Though the tractor/trailer vehicle network described herein covers only about 300 m, the network includes several layers, thereby enabling intrapersonal communication within the network, connection to a network of higher level and ultimately an uplink to the fleet, tools, or to the driver of the vehicle. These layers facilitate the features that make vehicle network very attractive: low cost, easy implementation, reliable data transfer, short-range operations, very low power consumption and adequate security features.
As shown in FIG. 1, the layers include a Sensor Object Interface Layer 10, a Network and Application Support Layer (NWK) 12, a Media Access Control (MAC) Layer 14, and a Physical Layer 16. The NWK layer 12 is configured to permit growth of the network without having to use high power transmitters, and is configured to handle a huge number of nodes. The NWK layer 12 provides the routing and multi-hop capability required to turn MAC level 14 communications into a mesh network. For end devices, this amounts to little more than joining and leaving the network. Routers also have to be able to forward messages, discover neighboring devices and build up a map of the routes to other nodes. In the coordinator (identified with reference numeral 22 in FIG. 2), the NWK layer can start a new network and assign network addresses to new devices when they join the network for the first time. This level in the vehicle network architecture includes the Vehicle Network Device Object (VNDO) (identified in FIG. 2), user-defined application profile(s) and the Application Support (APS) sub-layer, wherein the APS sub-layer's responsibilities include maintenance of tables that enable matching between two devices and communication among them, and also discovery, the aspect that identifies other devices that operate in the operating space of any device.
The responsibility of determining the nature of the device (Coordinator or Full Function Sensor) in the network, commencing and replying to binding requests and ensuring a secure relationship between devices rests with the VNDO. The VNDO is responsible for overall device management, and security keys and policies. One may make calls to the VNDO in order to discover other devices on the network and the services they offer, to manage binding and to specify security and network settings. The user-defined application refers to the end device that conforms architecture (i.e., an application is the software at an end point which achieves what the device is designed to do).
The Physical Layer 16 shown in FIG. 1 is configured to accommodate high levels of integration by using direct sequences to permit simplicity in the analog circuitry and enable cheaper implementations. The physical Layer 16 may be off the shelf hardware such as the Maxstream XBEE module, with appropriate software being used to control the hardware and perform all the tasks of the network as described below.

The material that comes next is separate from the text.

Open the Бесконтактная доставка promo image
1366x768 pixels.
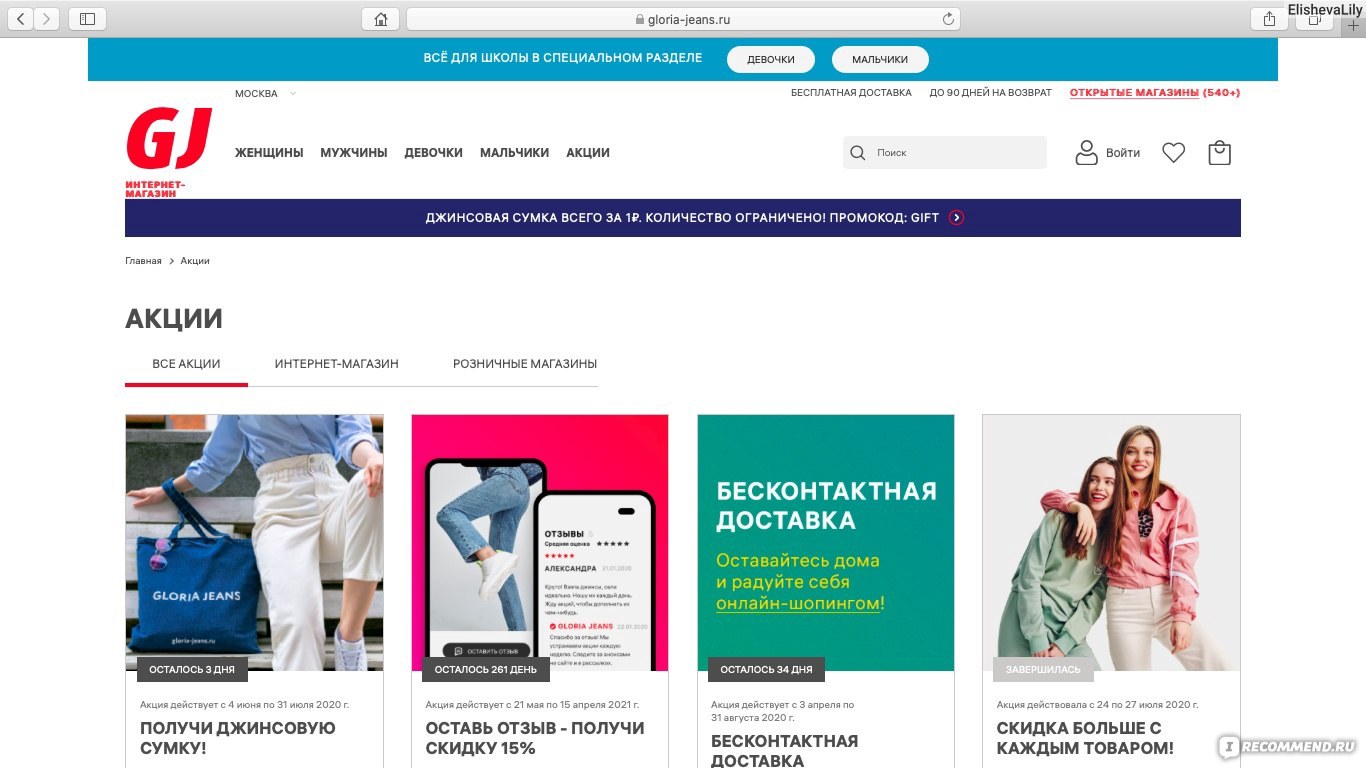(x=826, y=543)
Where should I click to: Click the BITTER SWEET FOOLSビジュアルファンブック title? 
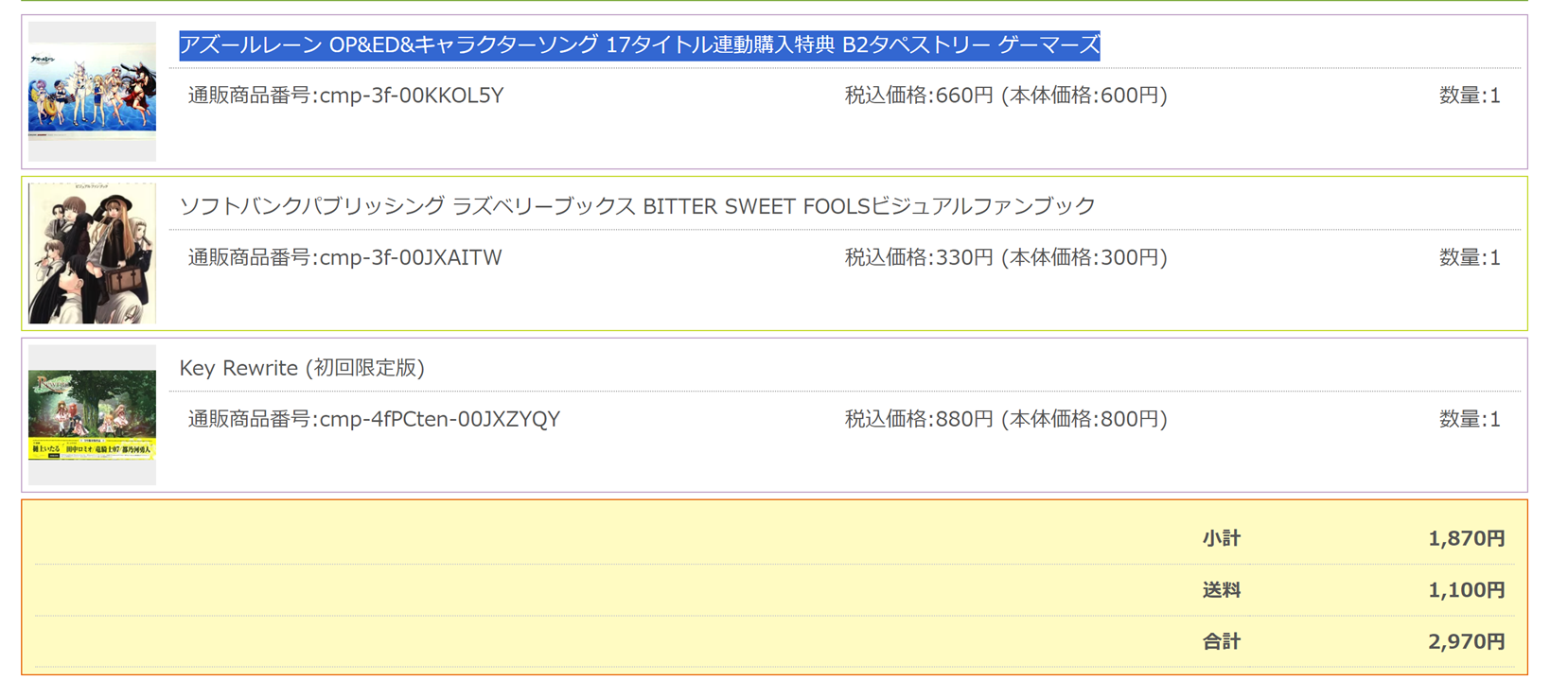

The Media Access Control (MAC) Layer 14 is configured to permit the use of several topologies without introducing complexity and is meant to work with a large member of devices. The MAC layer 14 provides reliable communications between a node and its immediate neighbors. One of its main tasks, particularly on a shared channel, is to listen for when the channel is clear before transmitting. This is known as Carrier Sense Multiple Access—Collision Avoidance communication, or CSMA-CA. In addition, the MAC layer 14 can be configured to provide beacons and synchronization to improve communications efficiency. The MAC layer 14 also manages packing data into frames prior to transmission, and then unpacking received packets and checking them for errors.
There are three different vehicle network device types that operate on these layers, each of which has an addresses (preferably there is provided an option to enable shorter addresses in order to reduce packet size), and is configured to work in either of two addressing modes—star or peer-to-peer.
FIG. 1 designates the layers associated with the network, meaning the physical (hardware) and interface to the MAC that controls the actual performance of the network. FIG. 1 is a description of one “node” while FIG. 2 shows the topology of individual “nodes” and how they are tied together to form the network.
FIG. 2 illustrates a mesh network architecture which is in accordance with an embodiment of the present invention. As shown, the network 20 includes a coordinator 22, and a plurality of clusters 24, 26, 28, 30. Each cluster includes several devices 32, 34 such as sensors, each of which is assigned a unique address. One of the devices (identified with reference numeral 32) of each cluster is configured to receive information from the other devices in the cluster (identified with reference numeral 34), and transmit information to the coordinator 22. The coordinator 22 not only receives information about the network, but is configured to route the information to other networks (as represented by arrow 36 in FIG. 2). As will be described in more detail hereinbelow, the network 20 could be disposed on a tractor-trailer, wherein the devices 32, 34 comprise different sensors, such as pressure sensors, temperature sensors, voltage sensors and switch controls, all of which are located in areas relatively close to each other.
The mesh network architecture provides that the sensors, and the overall network, can effectively self-organize, without the need for human administration. Specifically, the Vehicle Network Device Object (VNDO) (identified in FIG. 2) is originally not associated with any network. At this time it will look for a network with which to join or associate. The coordinator 22 “hears” the request coming from the non-associated VNDO and, if the request is pertinent to its network, will go through the process of binding the VNDO to the network group. Once this association happens, the VNDO learns about all the other VNDO's in the associated network so it can directly talk to them and route information through them. In the same process, the VNDO can disassociate itself from the network as in the case of a tractor (VNDO) leaving the trailer (Coordinator) and then associating itself to a new trailer. The VNDO is an embodiment of both hardware and software to effect the performance of the network. This includes how each element interacts with each other, messages passed, security within the network, etc.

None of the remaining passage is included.